Your assignment:
In the metoprolol article, quote the text starting at "A previous study" and ending at "infarcted heart tissue.".

Given passage:

◆ ◆ ◆ ◆

A heart attack is one of the main manifestations of heart disease and is the leading cause of death in the world.
In a recent study published in The European Heart Journal, researchers found that an existing drug could reduce the long-term consequences of a heart attack, benefitting millions of patients.
Metoprolol is a member of the beta-blocker class of drugs that has been in use for more than 40 years, has been found to have unique heart-protective features.
The researchers found that the heart-protective effect of metoprolol during a heart attack is not shared by other beta-blockers.
The research is from the Centro Nacional de Investigaciones Cardiovasculares (CNIC) and elsewhere. One author is Dr. Borja Ibáñez.
A previous study showed that the use of metoprolol very early during a heart attack limits damage to the heart and reduces long-term consequences.
The researchers showed that the heart-protective potential of metoprolol lies in its ability to block the action of neutrophils—inflammatory cells activated during infection to eliminate pathogens—preventing them from entering the infarcted heart tissue.
In the current study, the team found that metoprolol’s heart-protective properties are not shared by other beta-blockers and are thus not a class effect.
They found that neutrophils, as well as protecting against infection, can become hyperactivated in other situations, such as during a heart attack, when they can cause significant additional injury to the heart.
Metoprolol is able to limit this hyperactivation, thereby preventing inflammatory damage associated with the heart attack.
The study also assessed the effects of different beta-blockers in other models of inflammatory disease, like lung damage and peritonitis.
The team found the drug metoprolol was the only beta-blocker able to limit the organ damage inflicted by hyperactivated neutrophils.
The researchers say that if these results are confirmed in future clinical studies, this would herald a change in the clinical guidelines for heart attacks.
The findings can place metoproplol, and not other beta-blockers, as the drug of choice for patients suffering a heart attack.

◆ ◆ ◆ ◆

(Dataset entries)
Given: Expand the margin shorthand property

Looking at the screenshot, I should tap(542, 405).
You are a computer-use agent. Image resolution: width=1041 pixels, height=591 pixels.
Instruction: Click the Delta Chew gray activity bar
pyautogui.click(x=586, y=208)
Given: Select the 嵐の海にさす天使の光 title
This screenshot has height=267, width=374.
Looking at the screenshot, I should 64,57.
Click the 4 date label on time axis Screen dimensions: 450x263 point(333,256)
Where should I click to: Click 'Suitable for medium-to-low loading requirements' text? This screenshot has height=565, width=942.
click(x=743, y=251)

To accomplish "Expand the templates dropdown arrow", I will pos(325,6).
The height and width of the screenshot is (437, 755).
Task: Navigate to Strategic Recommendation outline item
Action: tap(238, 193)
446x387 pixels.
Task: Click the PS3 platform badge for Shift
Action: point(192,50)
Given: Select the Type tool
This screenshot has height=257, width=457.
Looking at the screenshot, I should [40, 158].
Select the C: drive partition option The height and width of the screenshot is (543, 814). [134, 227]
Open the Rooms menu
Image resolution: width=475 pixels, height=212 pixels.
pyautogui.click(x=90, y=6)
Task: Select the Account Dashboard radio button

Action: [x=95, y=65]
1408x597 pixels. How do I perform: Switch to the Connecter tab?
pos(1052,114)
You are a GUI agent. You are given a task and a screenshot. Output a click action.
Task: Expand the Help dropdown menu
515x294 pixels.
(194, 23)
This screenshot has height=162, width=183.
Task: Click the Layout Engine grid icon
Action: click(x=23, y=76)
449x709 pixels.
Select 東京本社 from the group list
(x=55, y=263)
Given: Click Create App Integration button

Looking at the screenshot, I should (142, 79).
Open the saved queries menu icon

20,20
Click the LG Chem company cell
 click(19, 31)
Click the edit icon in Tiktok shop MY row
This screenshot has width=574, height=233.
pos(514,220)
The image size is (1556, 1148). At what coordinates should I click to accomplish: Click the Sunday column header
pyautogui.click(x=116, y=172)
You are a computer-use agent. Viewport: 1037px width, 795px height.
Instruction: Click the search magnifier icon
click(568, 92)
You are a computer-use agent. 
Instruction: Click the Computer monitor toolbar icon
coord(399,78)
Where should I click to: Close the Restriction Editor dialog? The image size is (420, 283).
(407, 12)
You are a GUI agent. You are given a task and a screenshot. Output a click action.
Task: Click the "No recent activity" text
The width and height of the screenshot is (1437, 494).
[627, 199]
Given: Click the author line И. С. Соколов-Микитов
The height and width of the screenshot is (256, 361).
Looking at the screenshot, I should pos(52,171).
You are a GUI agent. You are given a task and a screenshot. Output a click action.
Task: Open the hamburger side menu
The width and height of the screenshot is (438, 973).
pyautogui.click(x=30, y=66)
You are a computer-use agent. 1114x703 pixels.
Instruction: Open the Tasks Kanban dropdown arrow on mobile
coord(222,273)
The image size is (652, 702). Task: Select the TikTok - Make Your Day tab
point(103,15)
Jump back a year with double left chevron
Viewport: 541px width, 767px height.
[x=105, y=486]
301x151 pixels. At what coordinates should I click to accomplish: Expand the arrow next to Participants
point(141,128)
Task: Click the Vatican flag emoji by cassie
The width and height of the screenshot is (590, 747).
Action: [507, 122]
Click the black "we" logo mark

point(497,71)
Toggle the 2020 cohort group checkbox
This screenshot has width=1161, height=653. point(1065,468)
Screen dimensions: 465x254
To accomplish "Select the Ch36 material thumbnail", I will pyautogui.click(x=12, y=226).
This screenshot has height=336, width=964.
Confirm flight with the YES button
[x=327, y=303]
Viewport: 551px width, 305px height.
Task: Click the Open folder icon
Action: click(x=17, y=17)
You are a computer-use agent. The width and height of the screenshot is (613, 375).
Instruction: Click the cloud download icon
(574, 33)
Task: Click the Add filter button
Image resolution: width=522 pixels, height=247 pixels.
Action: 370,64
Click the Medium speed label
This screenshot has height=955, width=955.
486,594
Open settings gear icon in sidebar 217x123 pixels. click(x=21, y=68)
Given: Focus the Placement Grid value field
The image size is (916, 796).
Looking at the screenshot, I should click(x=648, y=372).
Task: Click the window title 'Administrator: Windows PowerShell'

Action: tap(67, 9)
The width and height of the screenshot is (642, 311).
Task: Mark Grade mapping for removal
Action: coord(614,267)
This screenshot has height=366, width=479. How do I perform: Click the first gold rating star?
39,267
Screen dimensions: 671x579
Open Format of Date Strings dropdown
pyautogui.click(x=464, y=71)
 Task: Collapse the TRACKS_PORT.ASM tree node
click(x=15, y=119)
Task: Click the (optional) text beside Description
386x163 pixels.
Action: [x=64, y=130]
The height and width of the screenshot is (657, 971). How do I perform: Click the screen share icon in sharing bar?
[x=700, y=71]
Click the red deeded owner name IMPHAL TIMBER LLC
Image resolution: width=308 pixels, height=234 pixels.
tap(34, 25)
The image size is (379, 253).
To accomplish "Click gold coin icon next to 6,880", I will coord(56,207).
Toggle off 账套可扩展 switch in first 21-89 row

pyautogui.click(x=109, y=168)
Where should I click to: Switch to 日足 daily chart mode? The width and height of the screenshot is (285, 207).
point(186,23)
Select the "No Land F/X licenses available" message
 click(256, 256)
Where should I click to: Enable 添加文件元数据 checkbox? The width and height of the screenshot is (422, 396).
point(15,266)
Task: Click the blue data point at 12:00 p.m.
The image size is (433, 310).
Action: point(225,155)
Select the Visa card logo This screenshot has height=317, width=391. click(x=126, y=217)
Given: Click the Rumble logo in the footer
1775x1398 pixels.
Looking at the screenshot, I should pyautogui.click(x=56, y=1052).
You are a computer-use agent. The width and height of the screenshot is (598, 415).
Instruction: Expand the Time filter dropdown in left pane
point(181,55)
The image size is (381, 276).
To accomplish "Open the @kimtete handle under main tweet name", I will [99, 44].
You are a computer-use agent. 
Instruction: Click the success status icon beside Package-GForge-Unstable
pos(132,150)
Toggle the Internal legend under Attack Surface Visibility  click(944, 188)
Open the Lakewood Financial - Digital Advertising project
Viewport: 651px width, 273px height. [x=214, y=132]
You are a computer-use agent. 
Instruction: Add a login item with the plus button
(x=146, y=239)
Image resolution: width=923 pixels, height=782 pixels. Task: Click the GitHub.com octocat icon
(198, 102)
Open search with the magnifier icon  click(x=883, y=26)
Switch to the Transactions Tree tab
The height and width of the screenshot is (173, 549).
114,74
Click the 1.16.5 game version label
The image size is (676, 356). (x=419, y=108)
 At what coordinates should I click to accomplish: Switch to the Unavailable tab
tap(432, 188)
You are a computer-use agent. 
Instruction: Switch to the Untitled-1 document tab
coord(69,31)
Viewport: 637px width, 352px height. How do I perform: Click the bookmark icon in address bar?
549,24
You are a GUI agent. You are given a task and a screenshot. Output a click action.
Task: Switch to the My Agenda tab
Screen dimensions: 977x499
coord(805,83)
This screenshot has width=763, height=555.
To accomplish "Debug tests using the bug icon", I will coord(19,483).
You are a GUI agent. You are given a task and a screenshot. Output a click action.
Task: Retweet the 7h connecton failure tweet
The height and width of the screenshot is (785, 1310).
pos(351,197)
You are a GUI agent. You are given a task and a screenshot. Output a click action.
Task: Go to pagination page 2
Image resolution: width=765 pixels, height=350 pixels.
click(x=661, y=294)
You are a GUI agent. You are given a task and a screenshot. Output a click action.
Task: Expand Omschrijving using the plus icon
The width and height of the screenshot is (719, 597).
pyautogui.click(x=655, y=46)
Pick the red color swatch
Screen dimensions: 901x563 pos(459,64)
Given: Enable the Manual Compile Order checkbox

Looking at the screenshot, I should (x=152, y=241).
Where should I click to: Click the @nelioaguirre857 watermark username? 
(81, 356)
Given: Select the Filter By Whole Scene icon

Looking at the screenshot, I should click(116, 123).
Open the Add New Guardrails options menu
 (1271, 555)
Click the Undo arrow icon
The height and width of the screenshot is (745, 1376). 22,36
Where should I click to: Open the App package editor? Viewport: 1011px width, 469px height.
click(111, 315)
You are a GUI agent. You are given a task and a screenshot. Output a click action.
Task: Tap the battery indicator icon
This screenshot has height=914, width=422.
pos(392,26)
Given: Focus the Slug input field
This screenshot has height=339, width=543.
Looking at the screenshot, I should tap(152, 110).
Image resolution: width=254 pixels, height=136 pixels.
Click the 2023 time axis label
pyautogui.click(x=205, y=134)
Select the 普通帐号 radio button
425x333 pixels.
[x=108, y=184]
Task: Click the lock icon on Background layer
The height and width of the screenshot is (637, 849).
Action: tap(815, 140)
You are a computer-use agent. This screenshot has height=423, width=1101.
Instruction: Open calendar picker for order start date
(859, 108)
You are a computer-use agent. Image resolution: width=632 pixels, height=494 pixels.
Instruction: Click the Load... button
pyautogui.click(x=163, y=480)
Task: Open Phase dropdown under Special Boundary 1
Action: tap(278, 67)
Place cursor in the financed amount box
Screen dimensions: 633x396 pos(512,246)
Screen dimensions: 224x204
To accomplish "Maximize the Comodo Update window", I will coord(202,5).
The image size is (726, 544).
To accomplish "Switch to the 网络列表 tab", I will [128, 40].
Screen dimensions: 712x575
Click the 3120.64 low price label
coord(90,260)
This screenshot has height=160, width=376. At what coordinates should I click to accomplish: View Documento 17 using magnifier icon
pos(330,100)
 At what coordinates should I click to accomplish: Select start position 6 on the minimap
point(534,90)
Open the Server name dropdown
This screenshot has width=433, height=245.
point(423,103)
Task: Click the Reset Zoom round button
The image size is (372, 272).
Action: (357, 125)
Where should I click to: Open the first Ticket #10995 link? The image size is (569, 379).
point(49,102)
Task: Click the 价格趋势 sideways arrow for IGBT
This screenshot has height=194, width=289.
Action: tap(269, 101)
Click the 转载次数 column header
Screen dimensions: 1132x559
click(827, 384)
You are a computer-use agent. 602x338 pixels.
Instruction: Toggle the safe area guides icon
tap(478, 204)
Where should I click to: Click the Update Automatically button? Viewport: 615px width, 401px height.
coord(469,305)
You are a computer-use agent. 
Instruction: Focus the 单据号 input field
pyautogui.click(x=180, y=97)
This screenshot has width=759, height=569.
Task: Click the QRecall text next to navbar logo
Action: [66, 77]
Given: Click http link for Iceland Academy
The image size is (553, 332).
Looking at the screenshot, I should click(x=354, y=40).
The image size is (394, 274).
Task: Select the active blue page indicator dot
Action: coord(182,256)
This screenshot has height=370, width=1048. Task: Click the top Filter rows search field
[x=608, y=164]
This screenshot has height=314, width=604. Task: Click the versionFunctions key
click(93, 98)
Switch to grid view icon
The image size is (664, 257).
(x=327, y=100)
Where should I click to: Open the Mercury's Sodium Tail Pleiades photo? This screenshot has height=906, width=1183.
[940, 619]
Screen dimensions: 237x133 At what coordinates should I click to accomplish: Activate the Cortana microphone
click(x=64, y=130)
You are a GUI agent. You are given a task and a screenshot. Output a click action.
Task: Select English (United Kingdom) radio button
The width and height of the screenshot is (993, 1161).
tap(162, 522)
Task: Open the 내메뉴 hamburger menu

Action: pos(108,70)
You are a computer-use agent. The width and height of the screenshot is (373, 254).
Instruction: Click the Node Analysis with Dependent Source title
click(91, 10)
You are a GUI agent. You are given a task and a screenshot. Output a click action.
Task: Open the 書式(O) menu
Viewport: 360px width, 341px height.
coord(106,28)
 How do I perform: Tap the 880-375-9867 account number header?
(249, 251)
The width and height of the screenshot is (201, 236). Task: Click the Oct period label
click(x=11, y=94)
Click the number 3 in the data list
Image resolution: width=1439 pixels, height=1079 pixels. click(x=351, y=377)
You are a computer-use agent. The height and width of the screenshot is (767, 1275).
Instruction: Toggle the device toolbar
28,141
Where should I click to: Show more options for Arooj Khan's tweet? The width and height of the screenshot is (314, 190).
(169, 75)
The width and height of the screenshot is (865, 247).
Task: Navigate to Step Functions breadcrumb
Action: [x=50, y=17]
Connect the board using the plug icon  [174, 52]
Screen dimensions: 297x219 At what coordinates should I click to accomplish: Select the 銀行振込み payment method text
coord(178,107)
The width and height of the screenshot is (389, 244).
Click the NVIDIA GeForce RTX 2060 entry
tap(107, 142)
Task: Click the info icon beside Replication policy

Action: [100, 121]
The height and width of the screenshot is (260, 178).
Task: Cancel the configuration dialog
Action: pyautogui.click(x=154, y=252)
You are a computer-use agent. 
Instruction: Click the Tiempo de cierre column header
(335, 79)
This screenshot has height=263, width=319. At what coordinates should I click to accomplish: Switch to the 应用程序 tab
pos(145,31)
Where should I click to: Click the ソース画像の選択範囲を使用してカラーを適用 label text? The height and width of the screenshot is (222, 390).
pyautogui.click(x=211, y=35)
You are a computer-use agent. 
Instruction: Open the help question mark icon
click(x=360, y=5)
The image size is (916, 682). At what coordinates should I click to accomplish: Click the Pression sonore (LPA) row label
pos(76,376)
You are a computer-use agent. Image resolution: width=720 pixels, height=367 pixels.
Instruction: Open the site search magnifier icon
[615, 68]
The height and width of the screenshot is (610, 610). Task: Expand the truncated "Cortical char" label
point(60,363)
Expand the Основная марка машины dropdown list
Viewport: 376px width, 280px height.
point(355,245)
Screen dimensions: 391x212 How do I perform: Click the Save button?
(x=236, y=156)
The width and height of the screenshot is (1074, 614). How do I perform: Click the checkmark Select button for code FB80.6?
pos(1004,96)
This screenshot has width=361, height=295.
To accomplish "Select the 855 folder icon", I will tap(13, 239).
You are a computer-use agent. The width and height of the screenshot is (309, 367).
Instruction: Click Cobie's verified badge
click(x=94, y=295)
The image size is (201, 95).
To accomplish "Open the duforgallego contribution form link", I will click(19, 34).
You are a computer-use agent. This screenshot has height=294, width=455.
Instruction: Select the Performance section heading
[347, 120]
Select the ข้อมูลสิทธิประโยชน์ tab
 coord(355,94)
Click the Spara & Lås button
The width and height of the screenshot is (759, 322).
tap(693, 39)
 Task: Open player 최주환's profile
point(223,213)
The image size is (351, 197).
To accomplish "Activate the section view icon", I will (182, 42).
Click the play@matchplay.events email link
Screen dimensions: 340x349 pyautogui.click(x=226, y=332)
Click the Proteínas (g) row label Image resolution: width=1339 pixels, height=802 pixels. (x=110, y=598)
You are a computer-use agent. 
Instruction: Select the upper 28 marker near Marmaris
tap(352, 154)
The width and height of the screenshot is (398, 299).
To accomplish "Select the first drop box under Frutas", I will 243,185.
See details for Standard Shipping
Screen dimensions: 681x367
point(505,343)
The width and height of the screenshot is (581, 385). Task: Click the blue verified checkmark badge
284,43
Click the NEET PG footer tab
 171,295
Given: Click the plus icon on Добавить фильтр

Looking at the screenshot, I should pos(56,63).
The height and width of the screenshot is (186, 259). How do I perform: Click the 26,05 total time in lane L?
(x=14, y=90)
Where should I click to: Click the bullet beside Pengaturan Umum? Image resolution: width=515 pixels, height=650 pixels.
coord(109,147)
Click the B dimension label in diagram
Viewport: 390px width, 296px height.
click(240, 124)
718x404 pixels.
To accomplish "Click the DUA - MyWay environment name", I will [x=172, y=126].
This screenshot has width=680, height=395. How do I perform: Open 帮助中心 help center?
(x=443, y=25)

◆ ◆ ◆ ◆

Output of the exercise:
A previous study showed that the use of metoprolol very early during a heart attack limits damage to the heart and reduces long-term consequences.
The researchers showed that the heart-protective potential of metoprolol lies in its ability to block the action of neutrophils—inflammatory cells activated during infection to eliminate pathogens—preventing them from entering the infarcted heart tissue.